**Sayfa metni**.
┌──

Çağatay KENARLI-Ozan URAL-Ertan KILIÇ/İSTANBUL,(DHA)-Emniyet Genel Müdürlüğü Kaçakçılık ve Organize Suçlar Daire Başkanlığında uzun yıllar görev yapan emekli Emniyet Müdürü Bülent Kılıçtepe, Türkiye'de yılda yaklaşık 250 bin kişinin uyuşturucu tedavisi gördüğünü belirterek, uyuşturucuyla mücadelede ailelere ve medyaya önemli görevler düştüğünü söyledi.
Birleşmiş Milletler (BM) Genel Kurulu 1987 yılında, uyuşturucu kullanılmayan sağlıklı bir toplum hedefine ulaşmak, uyuşturucu ile mücadele konusunda uluslararası alanda eylem ve işbirliğini güçlendirmek amacıyla 26 Haziran tarihini "Uluslararası Uyuşturucu Kullanımı ve Kaçakçılığı ile Mücadele Günü" olarak kabul etti. Demirören Haber Ajansı'na (DHA) bu güne özel açıklamalarda bulunan Bülent Kılıçtepe, "Çocuklarınıza itimat edin ama denetleyin. Uyumayalım, uyuşturulmayalım" dedi.
Medyaya da önemli görevler düştüğünü anlatan Kılıçtepe, "Haberlerde uyuşturucu satıcılarına ‘baron’ deniliyor. Baronluk Avrupa'da kontluk ve şövalyelik arasında güzel bir makam. Biz 'baron' diyerek zehir tüccarlarına güzel bir rütbe veriyoruz" dedi. Kılıçtepe, "Bu tür haberleri yaparken yakalanan malların değerlini yazmak yerine, yakalanan kişinin kaç sene ile yargılanacağını, mallarına el konulacağını yazarsak caydırıcı olur" diye konuştu.
“Uyuşturucu kullanımı genelde merakla başlıyor" diyen Bülent Kılıçtepe , " Ondan sonra bunun deneme safhası gelir, ardından yarı bağımlı, sonrasında ise tam bağımlı hale gelirsiniz. Herkes her an bu işe bulaşabilir. Bizim yaşımızdakiler olmayabilir, çocuklarımızı torunlarımızı bu tehlike bekliyor. Kullanılan istatistiklerde her yıl yapılan tedaviler, tedavi görenler yaklaşık 250 bin kişi civarında, bunun 13 bini yatarak tedavi olmuştur. Bu tedavilerin artması tedavilerden sonra kanın temizlense bile tekrar uyuşturucuya başlama konusu Türkiye’nin esas problemidir" dedi.

└──

**Yazılı talimat**. Uyuşturucuyla mücadeleyi anlatan sayfa metnini kaldığı yerden sürdürün. Veri satırları başka bir kaynaktan alınmıştır.

**Veri satırları**.
┌──

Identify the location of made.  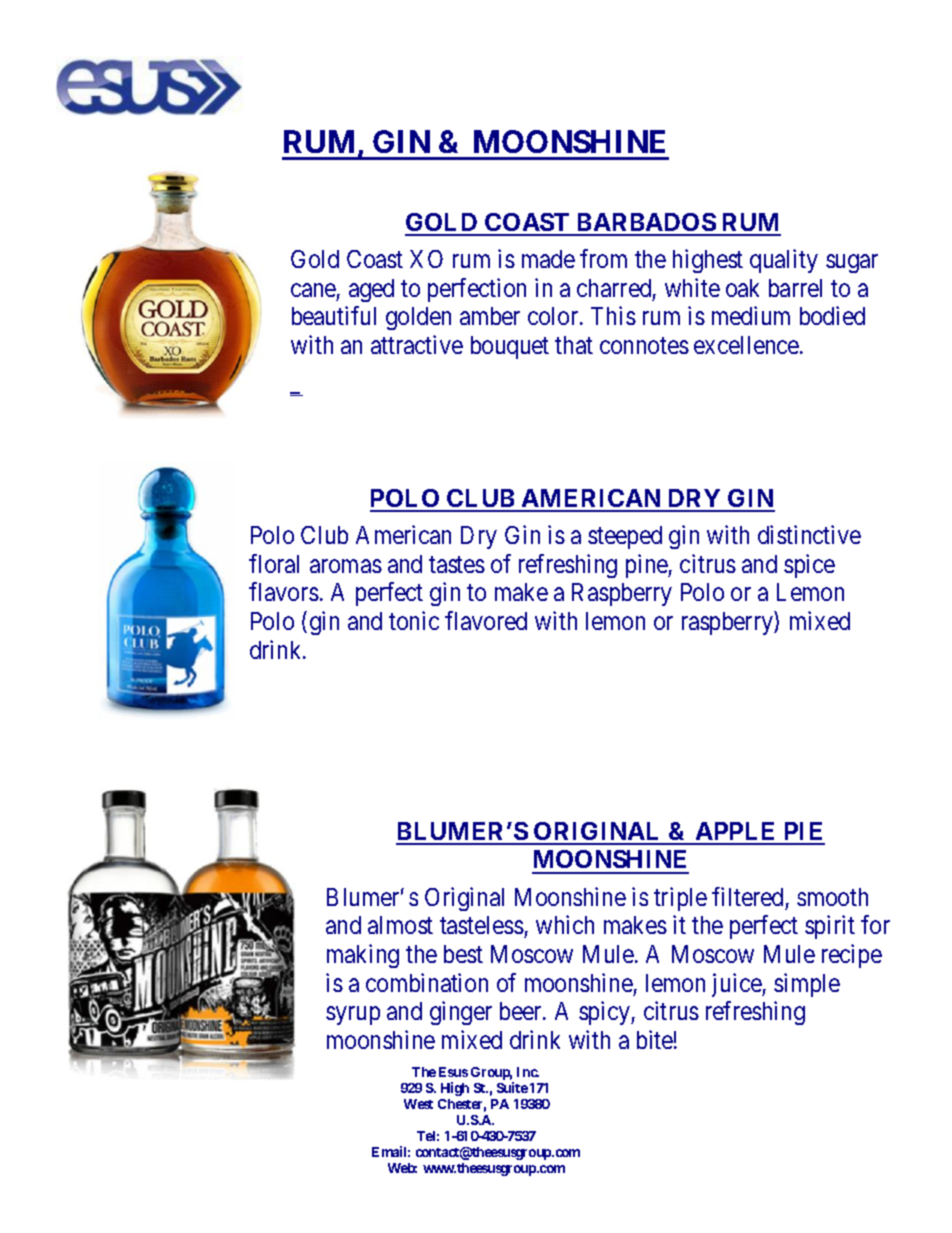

└──

**Yazılı cevap**.
UYUŞTURUCUYU AİLEDE EN SON BABALAR DUYAR
Her ailenin yakınından çocuklarından, her kurumun çalışanlarından, her devletin vatandaşından, her okulun talebesinden mesul olduğuna dikkat çeken Kılıçtepe, “Kimse 'Ben bundan mesul değilim kendimi dışarıda tutayım' diyemez. Derse; emin olun ki bu bir yangın gibi, mahalleye girdiği zaman kullanan öbürüne bulaştırıyor" şeklinde konuştu.
“POLİS SİZİ KAÇAKÇIDAN VE SATICIDAN KORUYABİLİR, FAKAT EN SAMİMİ ARKADAŞINIZDAN KORUYAMAZ"
“Sigarayı ve alkolü size kim ikram etti ilk olarak. Bunu düşünün" diyen Kılıçtepe, şöyle konuştu:
“En samimi arkadaşınız, sevgiliniz veya akrabanız… Şimdi polis sizi kaçakçıdan ve satıcıdan koruyabilir, fakat en samimi arkadaşınızdan, akrabanızdan ve sevgilinizden koruyamaz. Ne yapacağız o zaman. Bunu bize ailemiz öğretecek. Kötü arkadaş edinmemeyi, kötü arkadaşların yanından uzaklaşmayı. Bunu aile yapmadığı zaman ne oluyor? Biraz önce dediğim yolla önce merak ediyorsunuz, meraktan sonra deneme safhasına geçiyorsunuz. Denemeden sonra yarım bağımlı olunca aile fark ediyor. Bu konuda en son babalar duyuyor"
“BENİM ÇOCUĞUM FAKİR, ÇOCUĞUM UYUŞTURUCU ALAMAZ DİYE DÜŞÜNMEYİN"
Kılıçtepe, uyuşturucunun “İtalya usulü" tabir edilen bir yöntemle dağıtıldığını ifade ederek, yöntemi şöyle anlattı:
“Uyuşturucuyu zenginlere bulaştırıyor, paralarını alıyorlar. Fakirlere bulaştırarak ilkinde bedava veriyorlar ve sonraki seferlerinde (Para verme ama bana en az 7 tane müşteri bul' diyorlar. Bu ‘İtalyan usulüdür’ ve bu model şimdi Türkiye’de uygulanıyor. 'Benim çocuğum fakir, çocuğum uyuşturucu alamaz' diye düşünmeyin. Zenginse her an ona musallat olabilecek uyuşturucu kaçakçısı veya arkadaşları üzerinden ona ulaşabilecek kaçakçılar bulunur. Hedef olduğunu kendi bile fark etmez. Bazı ortamlara bazı gruplara sokulur. 'Bir dene bir şey olmaz' gibi şeylerle kandırılır."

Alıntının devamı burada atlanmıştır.